As the chuckles ebbed away, he looked at the Hell’s Angels anxiously.
‘Thanks for helping us the other day, lads. Did you get any repercussions?’
‘Nah,’ said Potman. ‘They didn’t know who we are. I don’t think Southall registers on the old North London radar.’
‘You never did tell me what your problem was.’
‘We are being burglarised,’ said Noodles, indignantly. ‘Us!’
‘We noticed a month ago that all the nice mag wheels from the scrap motors were going missing,’ said Potman. ‘Some cunt was having us over.’
‘So we had CCTV camera installised and started recording everything on a Betamax video in the hut,’ Noodles went on.
‘Days passed and nothing on film,’ said Potman.
‘Nix.’
‘So we decided we needed to hole up in the yard ourselves overnight, and we wanted a few more bodies as back-up, ’cos as you know it’s a big yard, not like your little toy-town hovel.’
‘Thanks, lads,’ said Ronnie sarcastically. ‘But surely you’ve got back-up over your way?’r />
‘Yeah,’ said Potman. ‘But we can’t turn to someone like the Marley brothers, ’cos odds-on they’re the stinking arse-wipes with the sticky fingers.’
‘The Marleys, I know it’s the Marleys,’ Noodles said grimly. ‘Of all the impertinosity.’
‘Well,’ said Ron. ‘I’d like to help you fellas, but as you can see I’m a little tied up.’
He paused. ‘Harry, on the other hand, could be just the job. Take the boy! I insist! He’s got fuck all else to do, and he won’t wanna work at Valley Metals with my brother Alf running the place while I’m in here. Miserable as a rat in a tar barrel, that bastard is.’

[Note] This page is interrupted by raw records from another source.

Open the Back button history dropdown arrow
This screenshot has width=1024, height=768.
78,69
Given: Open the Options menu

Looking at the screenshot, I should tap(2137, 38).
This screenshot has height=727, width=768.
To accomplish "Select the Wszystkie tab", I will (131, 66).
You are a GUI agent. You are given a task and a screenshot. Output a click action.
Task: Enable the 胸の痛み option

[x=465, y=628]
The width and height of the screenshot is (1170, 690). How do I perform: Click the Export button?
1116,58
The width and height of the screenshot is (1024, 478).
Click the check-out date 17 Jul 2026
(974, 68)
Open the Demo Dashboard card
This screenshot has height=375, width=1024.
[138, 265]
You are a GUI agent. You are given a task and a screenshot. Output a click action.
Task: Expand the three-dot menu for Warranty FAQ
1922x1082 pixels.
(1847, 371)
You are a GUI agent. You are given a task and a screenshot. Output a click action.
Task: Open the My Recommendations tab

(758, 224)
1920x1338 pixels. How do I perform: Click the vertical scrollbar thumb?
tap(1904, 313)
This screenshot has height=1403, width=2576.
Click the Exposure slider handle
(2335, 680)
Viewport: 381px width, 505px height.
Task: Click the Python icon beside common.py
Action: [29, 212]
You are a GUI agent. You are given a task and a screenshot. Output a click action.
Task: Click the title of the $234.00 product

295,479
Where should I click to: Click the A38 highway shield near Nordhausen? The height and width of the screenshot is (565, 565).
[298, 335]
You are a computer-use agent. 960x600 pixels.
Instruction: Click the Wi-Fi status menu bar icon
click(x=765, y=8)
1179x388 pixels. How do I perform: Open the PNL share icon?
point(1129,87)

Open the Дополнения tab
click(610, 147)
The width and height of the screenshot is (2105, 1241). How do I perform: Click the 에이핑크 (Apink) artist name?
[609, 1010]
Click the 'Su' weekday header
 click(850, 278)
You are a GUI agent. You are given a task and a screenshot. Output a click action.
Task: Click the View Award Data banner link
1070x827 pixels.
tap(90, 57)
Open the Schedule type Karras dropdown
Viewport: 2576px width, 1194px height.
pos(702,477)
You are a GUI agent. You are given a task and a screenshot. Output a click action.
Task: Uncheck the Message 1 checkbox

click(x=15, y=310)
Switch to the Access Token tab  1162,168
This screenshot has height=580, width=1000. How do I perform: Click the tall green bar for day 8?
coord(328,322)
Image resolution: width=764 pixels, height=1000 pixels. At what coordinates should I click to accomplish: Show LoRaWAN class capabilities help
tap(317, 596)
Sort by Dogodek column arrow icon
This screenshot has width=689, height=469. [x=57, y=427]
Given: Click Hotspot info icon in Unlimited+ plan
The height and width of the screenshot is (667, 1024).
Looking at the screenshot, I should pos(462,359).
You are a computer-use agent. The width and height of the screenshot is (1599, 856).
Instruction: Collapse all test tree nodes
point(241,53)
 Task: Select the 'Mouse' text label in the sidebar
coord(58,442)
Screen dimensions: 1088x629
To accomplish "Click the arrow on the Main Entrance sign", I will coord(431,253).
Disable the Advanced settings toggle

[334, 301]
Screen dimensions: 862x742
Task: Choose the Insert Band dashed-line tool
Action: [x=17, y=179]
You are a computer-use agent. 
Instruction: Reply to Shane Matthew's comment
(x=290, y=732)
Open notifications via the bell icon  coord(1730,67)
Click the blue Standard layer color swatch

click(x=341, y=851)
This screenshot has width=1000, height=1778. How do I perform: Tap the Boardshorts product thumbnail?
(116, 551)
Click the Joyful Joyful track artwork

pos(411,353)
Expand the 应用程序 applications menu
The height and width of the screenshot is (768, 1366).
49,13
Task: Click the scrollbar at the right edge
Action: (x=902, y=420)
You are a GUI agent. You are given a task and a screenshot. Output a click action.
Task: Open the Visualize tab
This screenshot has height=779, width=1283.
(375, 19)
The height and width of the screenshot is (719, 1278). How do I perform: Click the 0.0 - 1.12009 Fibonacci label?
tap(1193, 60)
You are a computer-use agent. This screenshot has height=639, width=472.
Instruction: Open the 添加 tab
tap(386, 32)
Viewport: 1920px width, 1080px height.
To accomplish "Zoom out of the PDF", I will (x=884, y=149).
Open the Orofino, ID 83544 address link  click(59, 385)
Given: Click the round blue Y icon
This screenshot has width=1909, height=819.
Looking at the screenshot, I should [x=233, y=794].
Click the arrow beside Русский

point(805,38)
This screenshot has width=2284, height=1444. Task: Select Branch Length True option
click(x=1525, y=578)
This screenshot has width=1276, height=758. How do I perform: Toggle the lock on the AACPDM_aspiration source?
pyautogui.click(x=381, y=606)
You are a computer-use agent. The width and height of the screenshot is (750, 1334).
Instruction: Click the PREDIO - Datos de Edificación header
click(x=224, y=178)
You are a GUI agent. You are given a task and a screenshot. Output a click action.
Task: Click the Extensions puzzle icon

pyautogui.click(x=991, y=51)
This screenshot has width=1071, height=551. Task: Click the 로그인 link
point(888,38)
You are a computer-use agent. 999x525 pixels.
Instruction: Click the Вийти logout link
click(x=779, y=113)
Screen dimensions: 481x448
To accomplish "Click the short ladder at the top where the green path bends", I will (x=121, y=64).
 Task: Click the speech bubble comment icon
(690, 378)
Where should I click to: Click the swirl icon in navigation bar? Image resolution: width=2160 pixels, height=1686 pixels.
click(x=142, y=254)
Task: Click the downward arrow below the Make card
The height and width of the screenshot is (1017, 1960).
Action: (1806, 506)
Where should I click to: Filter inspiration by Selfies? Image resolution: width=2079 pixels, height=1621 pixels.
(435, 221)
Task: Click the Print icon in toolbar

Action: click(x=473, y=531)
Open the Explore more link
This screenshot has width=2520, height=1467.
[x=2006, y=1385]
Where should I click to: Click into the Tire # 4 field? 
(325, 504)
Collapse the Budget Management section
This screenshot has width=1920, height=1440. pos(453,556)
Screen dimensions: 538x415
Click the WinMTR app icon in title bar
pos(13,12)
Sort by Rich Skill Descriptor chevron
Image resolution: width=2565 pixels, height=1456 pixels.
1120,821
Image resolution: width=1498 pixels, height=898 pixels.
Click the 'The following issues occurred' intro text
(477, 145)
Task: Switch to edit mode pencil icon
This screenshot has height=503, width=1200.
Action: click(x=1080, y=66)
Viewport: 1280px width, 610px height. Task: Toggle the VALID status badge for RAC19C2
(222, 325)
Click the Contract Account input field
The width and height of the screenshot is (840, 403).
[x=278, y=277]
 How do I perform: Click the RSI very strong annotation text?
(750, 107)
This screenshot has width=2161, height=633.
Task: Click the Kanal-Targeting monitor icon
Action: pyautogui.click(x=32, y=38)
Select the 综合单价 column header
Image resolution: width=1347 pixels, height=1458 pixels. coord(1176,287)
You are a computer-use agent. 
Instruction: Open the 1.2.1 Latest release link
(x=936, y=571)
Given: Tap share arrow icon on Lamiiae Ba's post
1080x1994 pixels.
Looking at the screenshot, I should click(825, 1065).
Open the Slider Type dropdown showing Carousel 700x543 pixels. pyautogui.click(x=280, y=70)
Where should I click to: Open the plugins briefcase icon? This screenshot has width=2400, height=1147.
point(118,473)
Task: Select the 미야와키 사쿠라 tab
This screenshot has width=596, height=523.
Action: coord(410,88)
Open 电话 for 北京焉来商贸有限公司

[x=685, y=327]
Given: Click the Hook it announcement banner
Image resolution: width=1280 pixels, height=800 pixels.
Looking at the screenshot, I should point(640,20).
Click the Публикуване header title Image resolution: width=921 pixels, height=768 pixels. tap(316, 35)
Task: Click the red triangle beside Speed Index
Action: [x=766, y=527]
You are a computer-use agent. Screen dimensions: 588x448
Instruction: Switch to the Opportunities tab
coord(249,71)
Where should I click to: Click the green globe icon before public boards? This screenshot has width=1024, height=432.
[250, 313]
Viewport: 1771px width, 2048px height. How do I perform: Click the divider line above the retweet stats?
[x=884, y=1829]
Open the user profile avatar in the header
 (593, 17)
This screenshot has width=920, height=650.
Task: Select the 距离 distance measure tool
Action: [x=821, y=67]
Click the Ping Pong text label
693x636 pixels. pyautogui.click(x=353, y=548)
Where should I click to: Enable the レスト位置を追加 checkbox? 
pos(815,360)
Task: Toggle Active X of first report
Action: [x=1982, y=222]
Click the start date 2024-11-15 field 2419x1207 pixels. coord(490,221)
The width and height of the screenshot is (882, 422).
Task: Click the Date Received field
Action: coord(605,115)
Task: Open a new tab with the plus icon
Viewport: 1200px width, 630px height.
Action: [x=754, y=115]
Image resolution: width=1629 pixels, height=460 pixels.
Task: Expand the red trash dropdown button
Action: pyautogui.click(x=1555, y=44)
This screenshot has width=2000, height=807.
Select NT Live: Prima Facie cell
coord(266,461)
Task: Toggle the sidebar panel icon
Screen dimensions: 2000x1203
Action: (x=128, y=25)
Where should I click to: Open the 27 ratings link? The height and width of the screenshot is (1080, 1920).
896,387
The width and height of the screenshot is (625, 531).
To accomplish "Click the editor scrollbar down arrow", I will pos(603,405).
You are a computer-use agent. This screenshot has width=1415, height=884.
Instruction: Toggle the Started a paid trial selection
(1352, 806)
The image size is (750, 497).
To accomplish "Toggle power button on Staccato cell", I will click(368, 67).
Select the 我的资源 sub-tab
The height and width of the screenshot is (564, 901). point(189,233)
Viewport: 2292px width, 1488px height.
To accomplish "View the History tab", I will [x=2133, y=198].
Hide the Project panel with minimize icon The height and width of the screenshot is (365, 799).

Potman looked at Harry. ‘What do you say, son?’
‘Why the fuck not?’
SCRAPHEAP CHALLENGE
September, 1986. Potman was showing Harry Tyler around the scrapyard he ran with Noodles near Southall in Middlesex. It was similar to Valley Metals but on a much larger scale. There were mountains of scrap in all directions, old fridges, clapped-out washing machines and row after row of cars, yesterday’s dream chariots now a wretched detritus of road crashes and abandoned vehicles. There were twisted wrecks and rusting hulks with dented bonnets and shattered windscreens as far as Harry could see in every direction.
‘See what I mean?’ said Potman. ‘The place is too big for two people to cover.’
It had rained overnight but the sun was shining now, leaving little puddles of gasoline rainbows, littered with discarded dog-ends.
Harry looked up at the sun.
‘Quite an Indian summer,’ he said.
Potman grunted. ‘Well, there’s enough of ’em round here.’
The big man was dwarfed by two leaning towers of car tyres as bald as Duncan Goodhew.